Directions:
**1)** Do the following statements agree with the forum thread on old maps of Italy below? Answer each with yes or no and quote the deciding words of the thread. (a) The map of Florence is dated roughly 1500. (b) El Mahdi likes the first map in the thread best. (c) Parduz says the towers of Bologna no longer stand.
**2)** Carry on the forum thread on old maps of Italy, starting right after its final sentence.

Provided passage:
▬▬▬▬▬▬
# Some old world Italy maps I discovered online!



## Knightfall (Mar 20, 2009)

Check these out...

*An Old Map of Venice, Italy, Dated Roughly 1913*






*An Old Map of Florence, Italy, Dated Roughly 1500*





*An Old Plan of Rome, Italy, Dated 1549*





*An Old Plan of Rome, Italy, Dated 1572*


This one's my favorite.


----------



## El Mahdi (Mar 21, 2009)

Very nice!  I like that last one best, also.


----------



## Parduz (Mar 21, 2009)

Well, as i live in one of the oldest settlement in italy (Bologna, my town, was an etrurian site well before the Romans), i can give you some hint about "how to map an ancient town" 

I was not able to find big and coloured ancient "pictures" of my town (but i saw some of them some time ago), but these ancient plans of the town can be useful:




This is a picture of the town: Bologna is in splitted by one of the most important roman routes, the Via Emilia. So a lot of towers were raised, to watch further in the big plain. The towers still are a unique feature of Bologna.





This picture shows how the town is build around the central plaza, where is located the "main" church. A bit on the left there's the "Two Towers" which are still there today. The roads were designed by romans around the camp they built on the old etrurian site, and the town still have this "face".
▬▬▬▬▬▬
Information provided:
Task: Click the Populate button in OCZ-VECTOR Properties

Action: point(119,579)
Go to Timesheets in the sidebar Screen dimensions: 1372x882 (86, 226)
▬▬▬▬▬▬
Responses:
**1)**
(a) Yes: "An Old Map of Florence, Italy, Dated Roughly 1500"
(b) No: "I like that last one best, also."
(c) No: "The towers still are a unique feature of Bologna."

**2)**
Finally, a link to a site with ancient maps of the most important italian towns.
MAPPE ANTICHE

Hope that helps a bit you all cartographer 

(as always, pls forget my bad english)


----------



## Bishop Odo (Mar 22, 2009)

I remember watching a History channel show about some if the Italian City states and I remember one city, touted it many towers.  In fact, most of the nobles entered into a building war to see who could go higher.  Of course today there are only a few left, most fell down over the years....opps

I guess the lesson is more towers in City maps....


----------



## Parduz (Mar 22, 2009)

Bishop Odo said:


> I remember watching a History channel show about some if the ItalianCity states and I remember one city, touted it many towers.  In fact, most of the nobles entered into a building war to see who could go higher.  Of course today there are only a few left, most fell down over the years....opps



That city is Bologna 
Bologna - Wikipedia, the free encyclopedia
This is a great Wiki entry about Bologna: i can't suggest a better english source.


----------



## Wraith101 (Mar 22, 2009)

I may be recalling incorrectly but I believe Florence also had some 'tower wars' before they were banned and no tower could be built taller than the old city hall (the one before the Palazzo Vecchio, the name escapes me at the moment).

I loved Bologna when I visited, you are very lucky Parduz.


----------



## Wraith101 (Mar 22, 2009)

Sorry for the double post, I remembered the name (It was the Bargello)!

And if we are talking towers, how about San Giminano.


----------



## Parduz (Mar 22, 2009)

well, we have hijacked this thread 
there's a lot of cities, towns, villages and ruins in italy that can be a good example about how they were fortified and how the population raises around castles, keeps and rivers.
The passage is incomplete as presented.